The prevalence of thyroid autoimmunity and subclinical hypothyroidism is significant among women of reproductive age. It is estimated that the incidence of autoimmune thyroid disease is 8-14 percent and is the most common cause of hypothyroidism among young women. The high prevalence of this condition makes it an important health concern, especially when a woman is considering pregnancy.
A Quick Breakdown
How does the thyroid work? The hypothalamus, a small organ in the brain, secretes Thyroid Releasing Hormone (TRH), which signals the pituitary gland to secrete Thyroid Stimulating Hormone (TSH). TSH then signals the thyroid gland, located in the front of the neck to secrete thyroid hormone. These hormones are named T4 and T3 and are released into the blood at a ratio of 20 to 1. T3 is the active hormone, meaning it is the one that does all the work. T4 is converted to T3 in the liver and other parts throughout the body.
Important enzymes are needed for certain actions to occur; these include thyroid peroxidase and deiodinases. Thyroid peroxidase is needed to convert ingested iodine to a usable form in the body and deiodinases are needed to convert T4 to active T3. Selenium, iron, zinc, and iodine are all essential nutrients the body needs for the proper function of all processes in the thyroid hormone cycle.
Why is adequate thyroid hormone so important to our reproductive health?
Thyroid hormone is essential for life. It stimulates the growth of tissues and controls metabolic rate and heat production. A fetus depends on the mother’s T4 hormone for the first 24 weeks, a little over half of the pregnancy term. The fetal brain develops rapidly between weeks 12 and 22 of gestation, which means that optimal T4 hormone from the mother is essential for fetal brain development.
Hypothyroidism is defined as a high TSH and low T4. Subclinical hypothyroidism is defined as a high TSH and a T3 within normal range. Thyroid autoimmunity is defined when auto-antibodies against the enzyme thyroid peroxidase (TPO-Ab) and/or thyroglobulin (Tg-Ab) are present in the blood.
Hypothyroidism in pregnancy has been shown to increase the risk of miscarriage, placental abruption, and lower IQ scores in children. Subclinical and autoimmune hypothyroidism is associated with unfavorable effects during pregnancy such as pre-eclampsia, miscarriage, and pre-term births. In addition, one study indicated decreased intelligence and motor scores in children of women with subclinical hypothyroidism. A meta-analysis revealed that subclinical hypothyroidism was associated with an increased risk of unexplained subfertility. Although the exact mechanism is unknown, studies have revealed thyroid hormone disorders disturb the development of ovarian eggs, sperm, and the fertilization process.
What are the clinical recommendations?
Recommendations to treat subclinical hypothyroidism and autoimmune disease in preconception care occur when the TSH is over 2.5 or when clinical signs coincide with basal body temperature below 97°F. Many physicians, including well-known nutrition expert Dr.
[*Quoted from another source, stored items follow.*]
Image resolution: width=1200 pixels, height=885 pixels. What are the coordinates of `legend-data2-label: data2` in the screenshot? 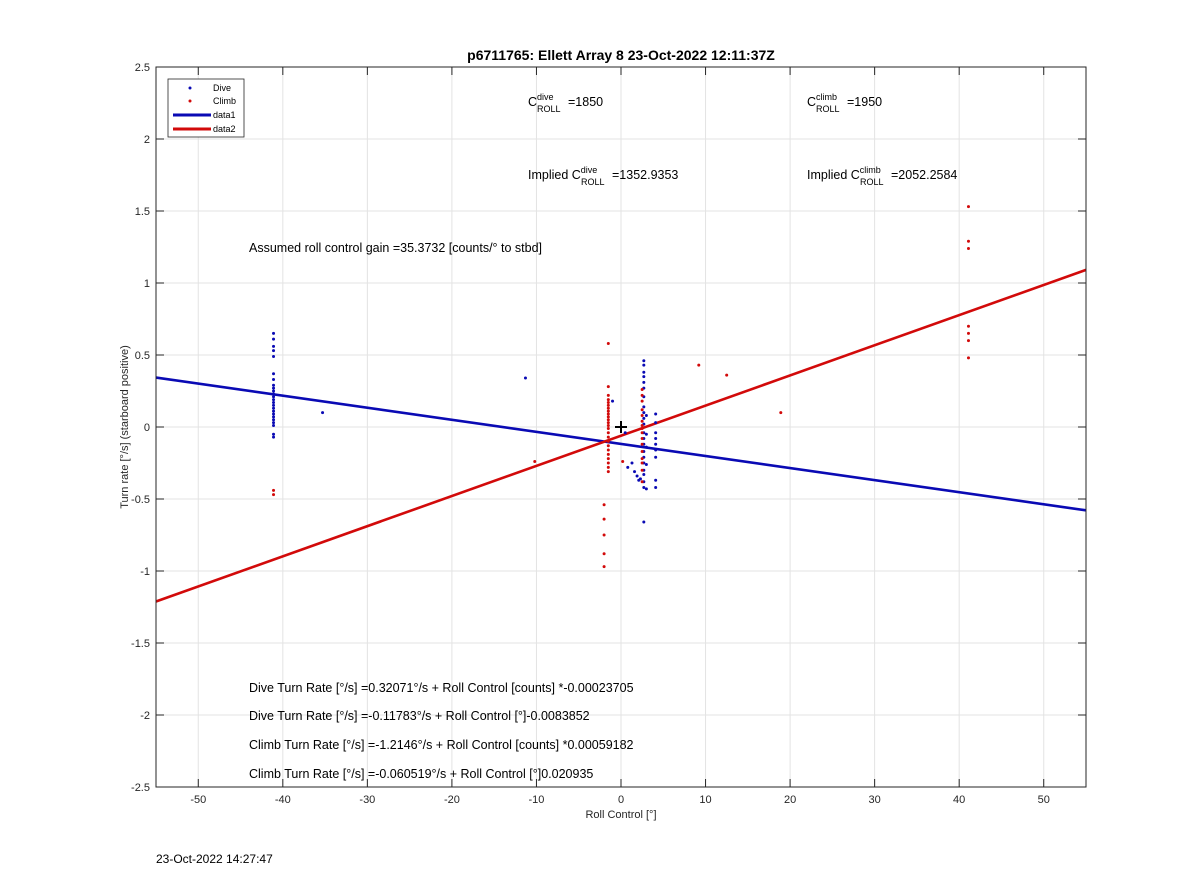 It's located at (224, 129).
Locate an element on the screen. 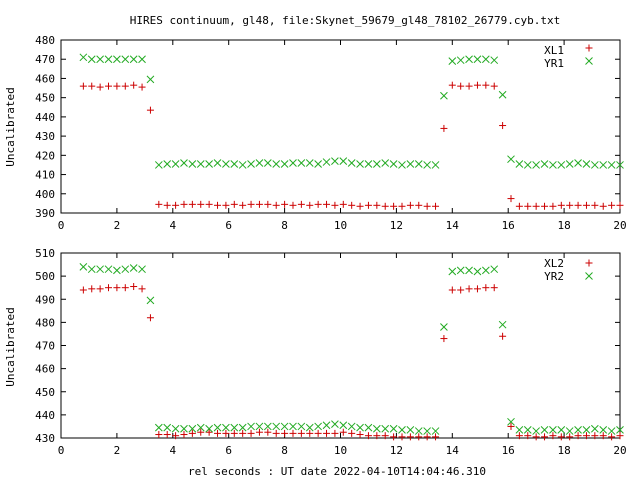 This screenshot has height=480, width=640. legend-label-yr2: YR2 is located at coordinates (554, 276).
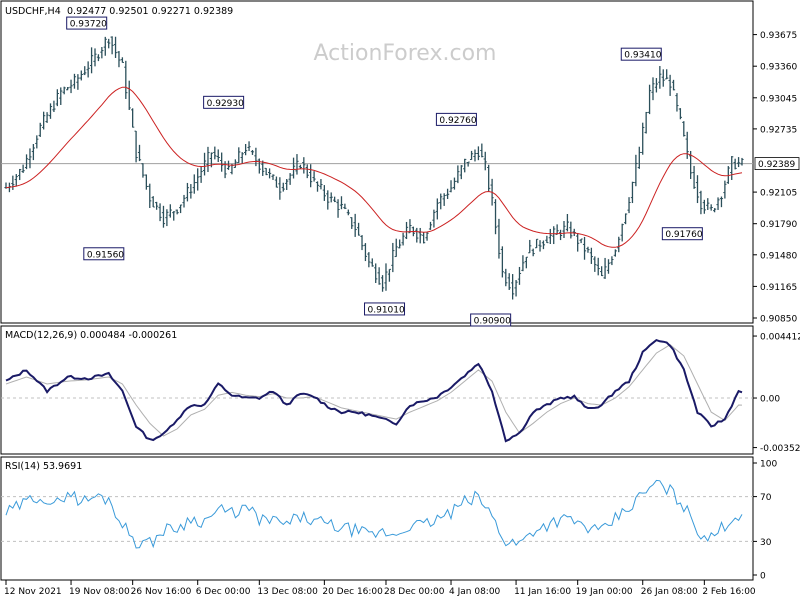 This screenshot has width=800, height=604. Describe the element at coordinates (352, 592) in the screenshot. I see `time-tick-label: 20 Dec 16:00` at that location.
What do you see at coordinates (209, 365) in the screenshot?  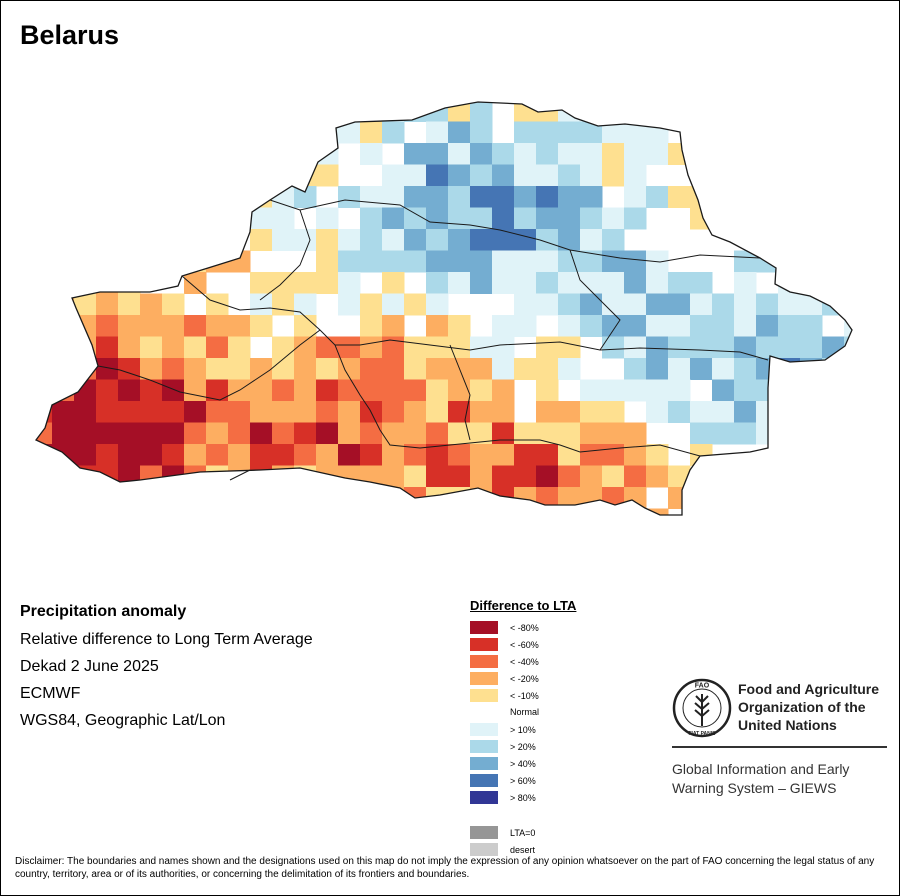 I see `region-boundary` at bounding box center [209, 365].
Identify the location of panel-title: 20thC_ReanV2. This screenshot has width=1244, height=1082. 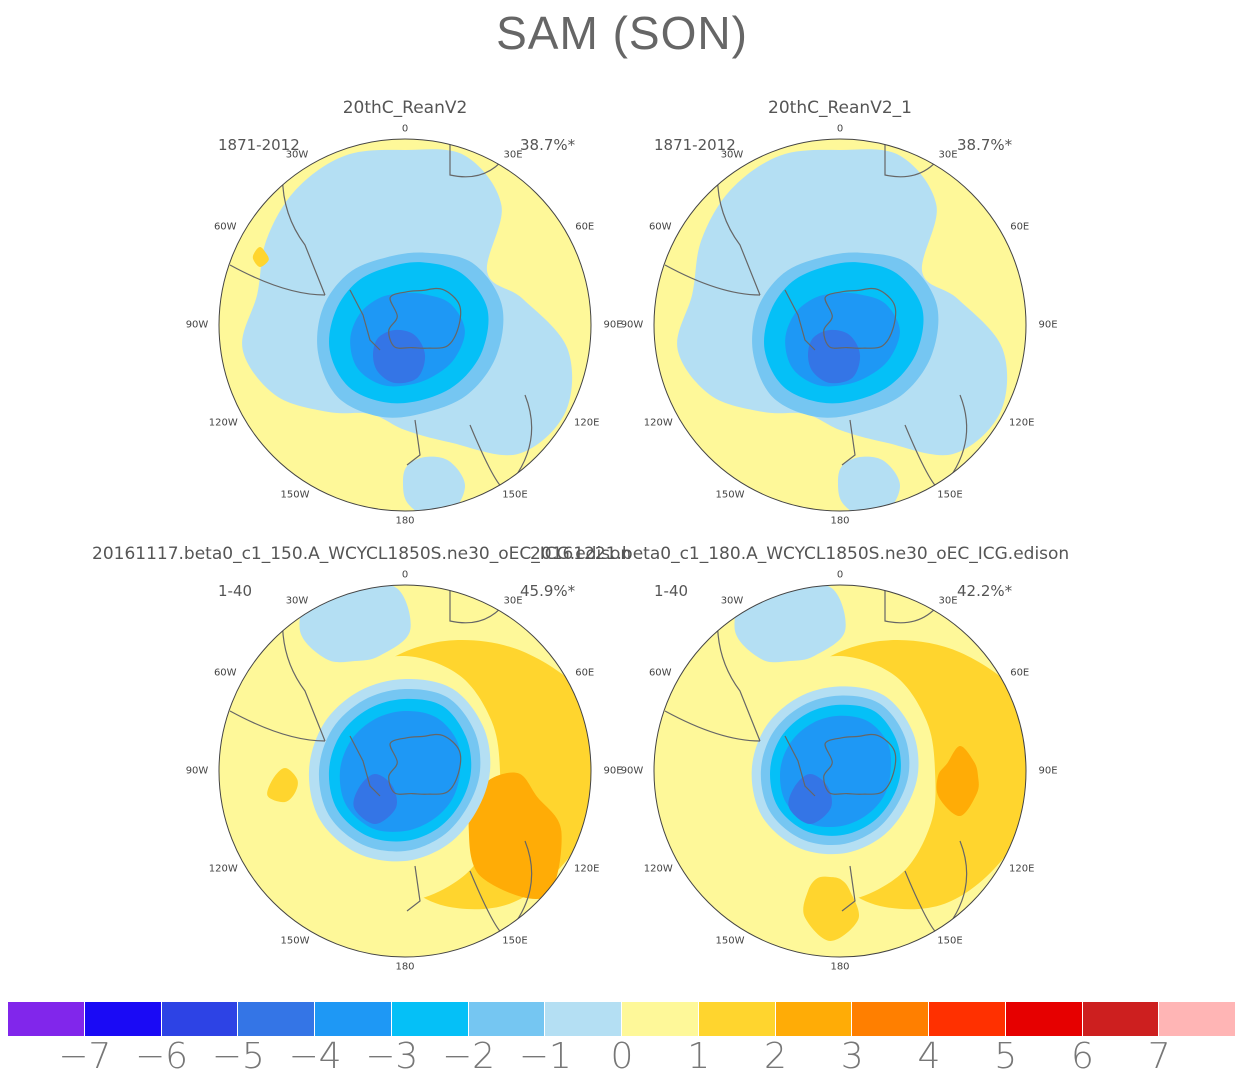
(405, 108).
Alan Gaby MD, use a desiccated thyroid hormone called Armour Thyroid, a natural preparation from porcine thyroid glands. The current conventional treatment uses Levothyroxine, a synthetic form a T4. Either way, Dr. David Berger, MD, author of From Preconception to Infancy: Environmental and Nutritional Strategies for Lowering the Risk of Autism, states that,
“Women with true hypothyroidism and those with positive antibodies (especially those with consistently low basal body temperatures under 97°F) should receive consideration for thyroid hormone supplementation and be closely monitored during both pregnancy and lactation.”
However, it is also important to address the many nutritional modifications, specifically iodine, iron, selenium, and zinc that contribute to optimal thyroid health. It is ideal to work with an experienced physician who can address the multiple facets of thyroid health before and during pregnancy.